Reviews
It'll Look Back - Review
August 2013 - Trad and Now Magazine
Acoustic blues fans will be delighted that Melbourne’s Doc White has a fine new album!
“I’ll Look Back” features four new original tunes and a great cross-section of classics mostly from White’s favourite era, the 1920s through to the early 40s, in other words the era when acoustic blues and ragtime fingerpickers, slide players and the like were in their hey-day.

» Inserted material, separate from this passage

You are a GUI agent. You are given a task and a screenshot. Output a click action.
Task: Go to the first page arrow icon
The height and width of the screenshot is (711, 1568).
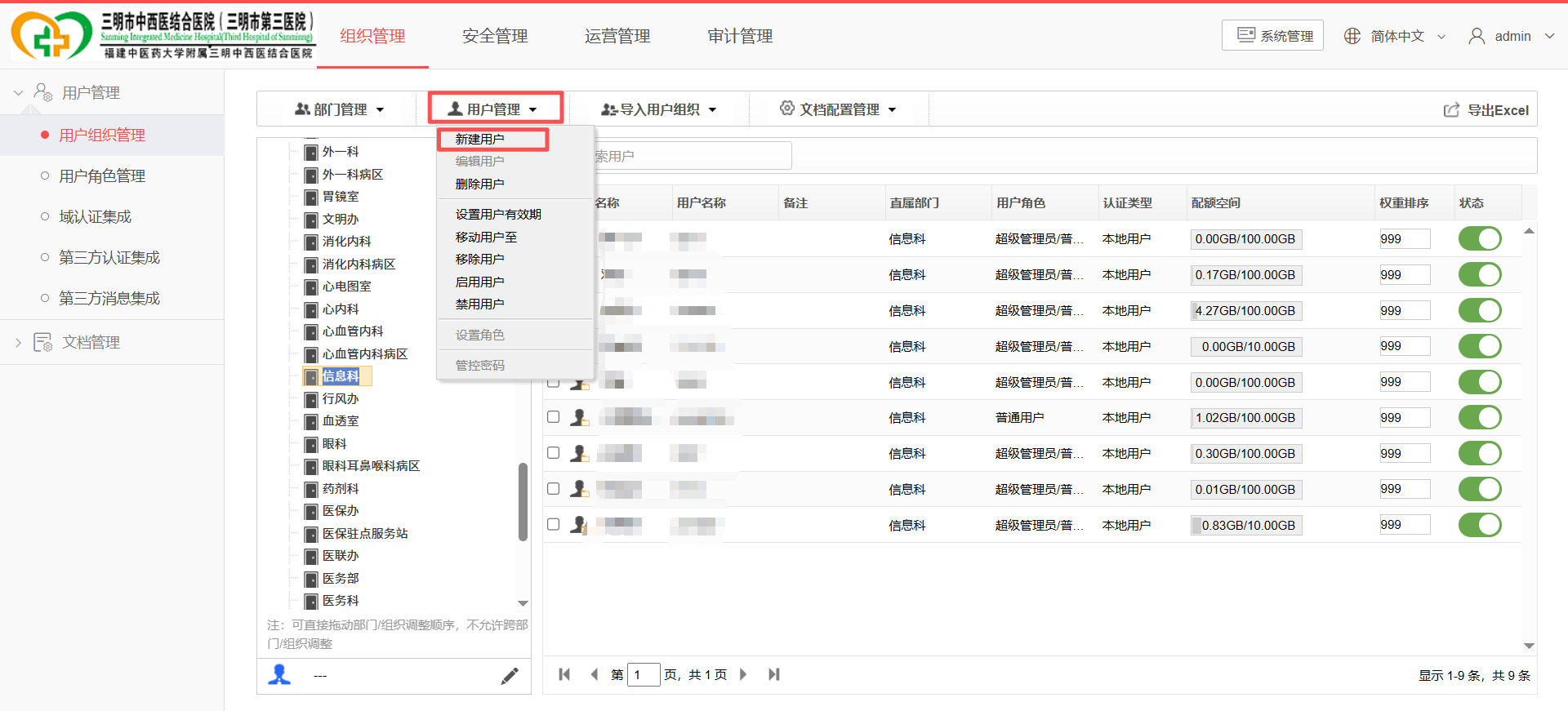click(564, 674)
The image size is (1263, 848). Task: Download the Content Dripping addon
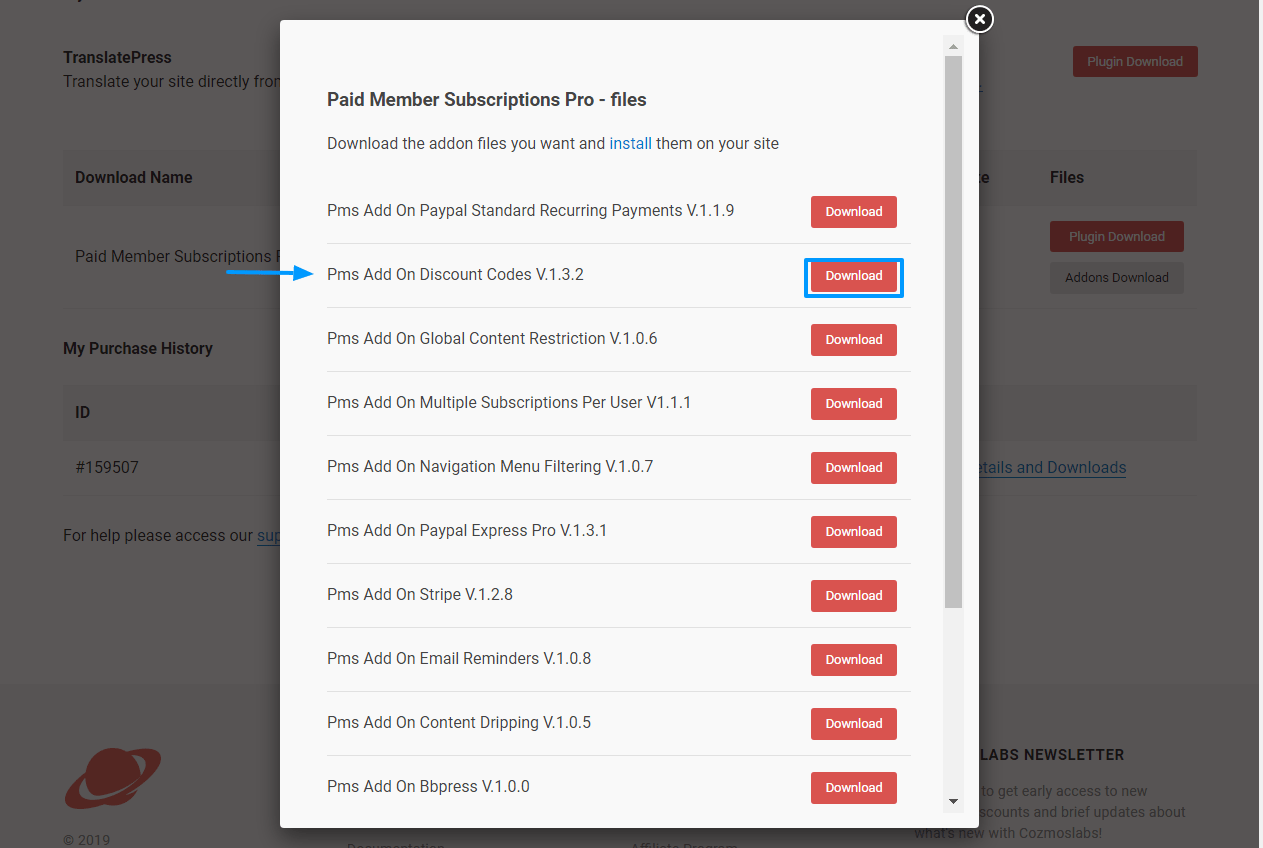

The picking is delightfully crisp, accurate and authentic yet never slavishly derivative. Like previous White releases, the songs with their lyrical ambiguities and above all that quirky humour, so often missing with modern blues interpreters, is the lasting impression. It’s great to be reminded in particular of the wonderful Bukka White (“Jitterbug Swing”) the mysteries of Skip James (“Hard Time Killing Floor”) and the fingerbusting Reverend Gary Davis (“Children of Zion”).
White’s originals are of course equally beguiling and his studio comrades including Pete Howell on double bass and Steve Williams on blues harp and sax contribute tastefully as always. White as usual multi-tasks cleverly on all manner of guitars both resophonic and standard as well as mandolin, mandocello, ukulele and banjo.
This album will be a great addition to your acoustic blues collection as well as an excellent introduction to the genre for the uninitiated.